**DOCUMENT PASSAGE**

----------

Every seven years or so, companies bid for the right to pay the UK government to operate trains in a particular area. This is the standard procedure: for railways that are lossmaking but community-important, or where they are within a major city and have no important external connections, or where there’s a major infrastructure project going on that’ll ruin everything, special measures take place.

The South Western England franchise is not one of these. It’s a profitable set of train routes which doesn’t quite live up to its name. Although it inherited a few Devon and Dorset routes from the old days, its day job involves transporting hundreds of thousands of Reginald Perrins and Mark Corrigans from London’s outer suburbs and Surrey, Hampshire and Berkshire’s satellite towns to the grinding misery of desk jobs that pay a great deal of money.

(If your office is in the actual City of London, a fair trek from the railway’s Waterloo terminus, then you get the extra fun of an extra daily trip on the silliest and smelliest Tube line, and you get even more money still.)

Anyway. The South Western concession went up for auction, and Scottish bus and train operator First Group won out over Scottish bus and train operator Stagecoach, the latter of which had run the franchise for the preceding 20 years. (Yes, I know 20 isn’t a multiple of 7. Don’t ask me to explain, because I can and you wouldn’t enjoy it.)

First will manage the introduction of a bunch of new trains, which will be paid for by other people, and will pay the government £2.2bn in premiums for being allowed to run the service.

One might expect the reaction to this to be quite muted, because it’s quite a boring story. “The government does quite a good deal under which there’ll be more trains, it’ll be paid lots of money, and this will ultimately be paid back by well-paid people paying more train fares.” But these are not normal times.

----------

**DIRECTIVE A**
Reproduce a section of the rail franchise text word for word, starting with "The South Western England" and going on through "deal of money.".
The rail franchise text and the records are unrelated material.

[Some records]
----------

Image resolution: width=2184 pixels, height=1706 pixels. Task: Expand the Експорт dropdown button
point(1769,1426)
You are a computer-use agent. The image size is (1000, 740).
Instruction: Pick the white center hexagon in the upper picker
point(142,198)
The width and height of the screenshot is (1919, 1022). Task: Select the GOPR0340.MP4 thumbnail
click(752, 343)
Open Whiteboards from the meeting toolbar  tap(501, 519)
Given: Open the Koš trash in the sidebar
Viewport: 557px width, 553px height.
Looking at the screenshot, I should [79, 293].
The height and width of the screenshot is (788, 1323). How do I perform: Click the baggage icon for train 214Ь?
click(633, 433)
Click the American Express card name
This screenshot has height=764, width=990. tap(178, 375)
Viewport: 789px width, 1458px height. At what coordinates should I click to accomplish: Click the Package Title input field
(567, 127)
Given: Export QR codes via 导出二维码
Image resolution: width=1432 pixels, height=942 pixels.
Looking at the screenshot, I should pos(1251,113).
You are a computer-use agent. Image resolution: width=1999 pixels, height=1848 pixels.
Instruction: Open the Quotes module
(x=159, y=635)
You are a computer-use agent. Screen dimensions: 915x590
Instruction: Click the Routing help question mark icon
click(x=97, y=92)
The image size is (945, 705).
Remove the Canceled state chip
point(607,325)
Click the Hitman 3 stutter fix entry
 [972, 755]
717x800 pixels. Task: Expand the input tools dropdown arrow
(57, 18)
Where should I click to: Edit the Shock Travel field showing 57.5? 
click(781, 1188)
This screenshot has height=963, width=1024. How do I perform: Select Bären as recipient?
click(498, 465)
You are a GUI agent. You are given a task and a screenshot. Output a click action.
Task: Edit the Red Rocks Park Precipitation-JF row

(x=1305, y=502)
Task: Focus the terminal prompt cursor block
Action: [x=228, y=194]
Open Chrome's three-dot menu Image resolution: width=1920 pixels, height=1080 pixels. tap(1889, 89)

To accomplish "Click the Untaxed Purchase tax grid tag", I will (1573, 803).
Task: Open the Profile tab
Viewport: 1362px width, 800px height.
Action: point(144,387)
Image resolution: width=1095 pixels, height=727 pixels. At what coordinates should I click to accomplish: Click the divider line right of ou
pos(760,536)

----------

**DIRECTIVE B**
Write out only the lines of the records starting with the line with "Given: Open the Koš trash in the sidebar" and going on through the last line of the records, putting "Screen area" wherever "Viewport" stands and changing nothing else.

**TASK RESPONSE A**
The South Western England franchise is not one of these. It’s a profitable set of train routes which doesn’t quite live up to its name. Although it inherited a few Devon and Dorset routes from the old days, its day job involves transporting hundreds of thousands of Reginald Perrins and Mark Corrigans from London’s outer suburbs and Surrey, Hampshire and Berkshire’s satellite towns to the grinding misery of desk jobs that pay a great deal of money.

**TASK RESPONSE B**
Given: Open the Koš trash in the sidebar
Screen area: 557px width, 553px height.
Looking at the screenshot, I should [79, 293].
The height and width of the screenshot is (788, 1323). How do I perform: Click the baggage icon for train 214Ь?
click(633, 433)
Click the American Express card name
This screenshot has height=764, width=990. tap(178, 375)
Screen area: 789px width, 1458px height. At what coordinates should I click to accomplish: Click the Package Title input field
(567, 127)
Given: Export QR codes via 导出二维码
Image resolution: width=1432 pixels, height=942 pixels.
Looking at the screenshot, I should pos(1251,113).
You are a computer-use agent. Image resolution: width=1999 pixels, height=1848 pixels.
Instruction: Open the Quotes module
(x=159, y=635)
You are a computer-use agent. Screen dimensions: 915x590
Instruction: Click the Routing help question mark icon
click(x=97, y=92)
The image size is (945, 705).
Remove the Canceled state chip
point(607,325)
Click the Hitman 3 stutter fix entry
 [972, 755]
717x800 pixels. Task: Expand the input tools dropdown arrow
(57, 18)
Where should I click to: Edit the Shock Travel field showing 57.5? 
click(781, 1188)
This screenshot has height=963, width=1024. How do I perform: Select Bären as recipient?
click(498, 465)
You are a GUI agent. You are given a task and a screenshot. Output a click action.
Task: Edit the Red Rocks Park Precipitation-JF row

(x=1305, y=502)
Task: Focus the terminal prompt cursor block
Action: [x=228, y=194]
Open Chrome's three-dot menu Image resolution: width=1920 pixels, height=1080 pixels. tap(1889, 89)

To accomplish "Click the Untaxed Purchase tax grid tag", I will (1573, 803).
Task: Open the Profile tab
Screen area: 1362px width, 800px height.
Action: point(144,387)
Image resolution: width=1095 pixels, height=727 pixels. At what coordinates should I click to accomplish: Click the divider line right of ou
pos(760,536)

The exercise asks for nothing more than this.